Introduction: Up to now, a total of eight Janus kinase (JAK) inhibitors have been approved for the treatment of autoimmune and myeloproliferative disease. The JAK family belongs to the non-receptor tyrosine kinase family, consisting of JAK1, JAK2, JAK3, and Tyk2. Among these four subtypes, only JAK3 is mainly expressed in hematopoietic tissue cells and is exclusively associated with the cytokines shared in the common gamma-chain receptor subunit. Due to its specific tissue distribution and functional characteristics that distinguish it from the other JAKs family subtypes, JAK3 is a promising target for the treatment of autoimmune disease.

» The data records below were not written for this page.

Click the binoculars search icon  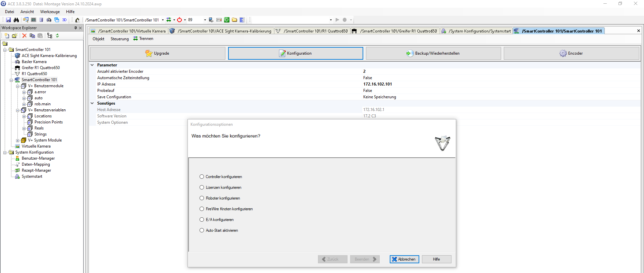click(16, 20)
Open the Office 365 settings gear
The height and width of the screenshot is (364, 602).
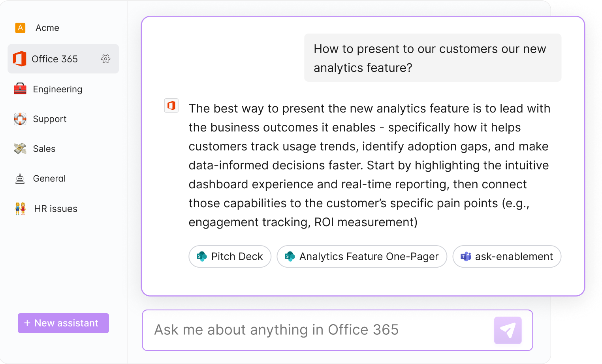coord(105,59)
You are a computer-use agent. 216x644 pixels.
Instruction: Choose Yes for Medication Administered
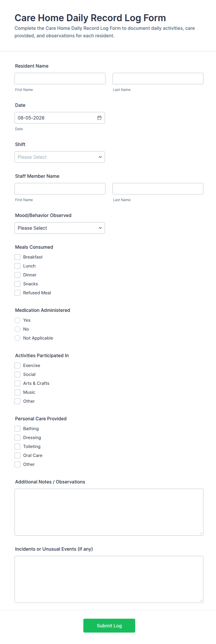17,320
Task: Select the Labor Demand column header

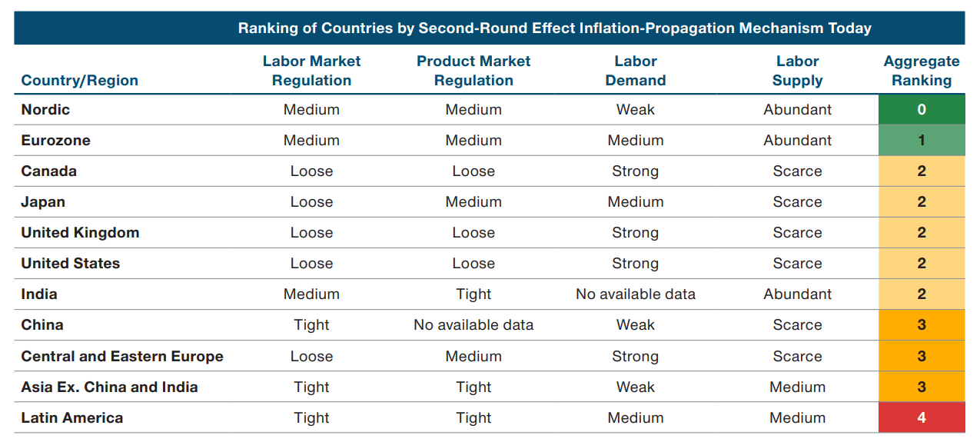Action: tap(636, 71)
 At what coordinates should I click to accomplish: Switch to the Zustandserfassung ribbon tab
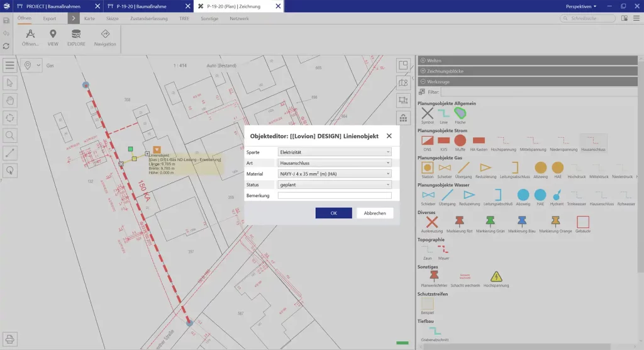pos(149,19)
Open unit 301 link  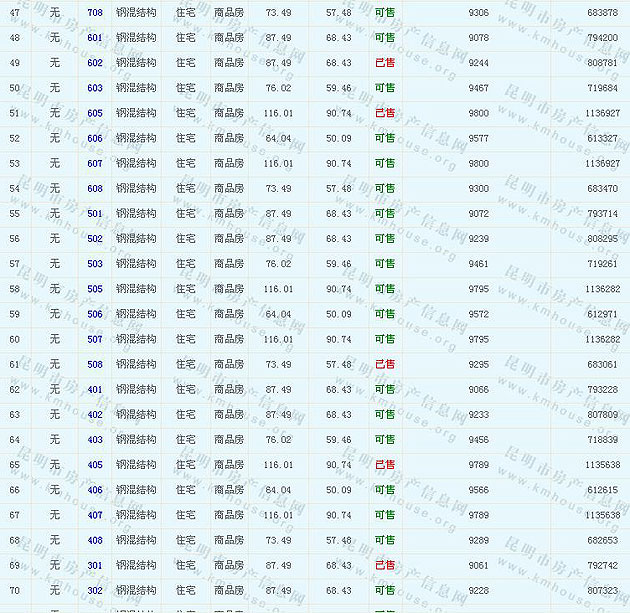point(95,566)
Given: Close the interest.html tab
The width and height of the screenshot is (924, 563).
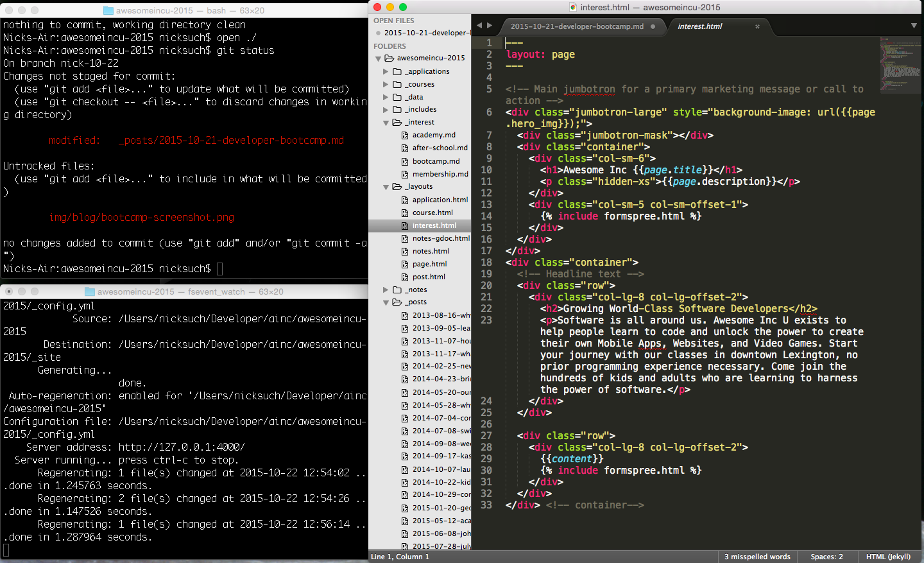Looking at the screenshot, I should pyautogui.click(x=757, y=26).
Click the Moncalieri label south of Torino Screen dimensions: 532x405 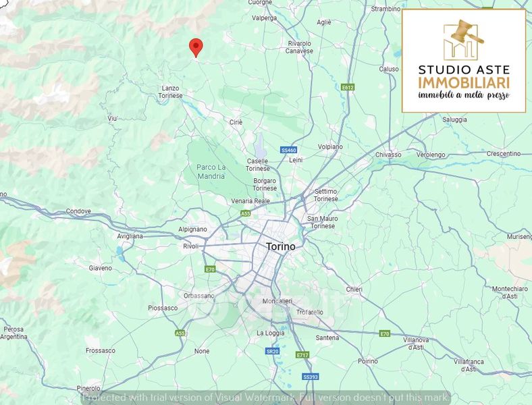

Areas covered: This study aimed to provide a comprehensive review of the available patent literature on JAK-family inhibitors published from 2016 to the present. In addition, an overview of the clinical activities of selective JAK3 inhibitors in recent years was provided.
Expert opinion: To date, no selective JAK3 inhibitors have been approved for use in clinics. Over the last 5 years, an increasing number of studies on JAK3 inhibitors, particularly ritlecitinib by Pfizer, have demonstrated their promising therapeutic potential. In this review, recent studies reported that selective JAK3 inhibitors may offer valid, interesting, and promising therapeutic potential in inflammatory and autoimmune diseases.
Keywords: JAK3 inhibitor; JAK3 subtype; Janus kinase; autoimmune disease; patent review.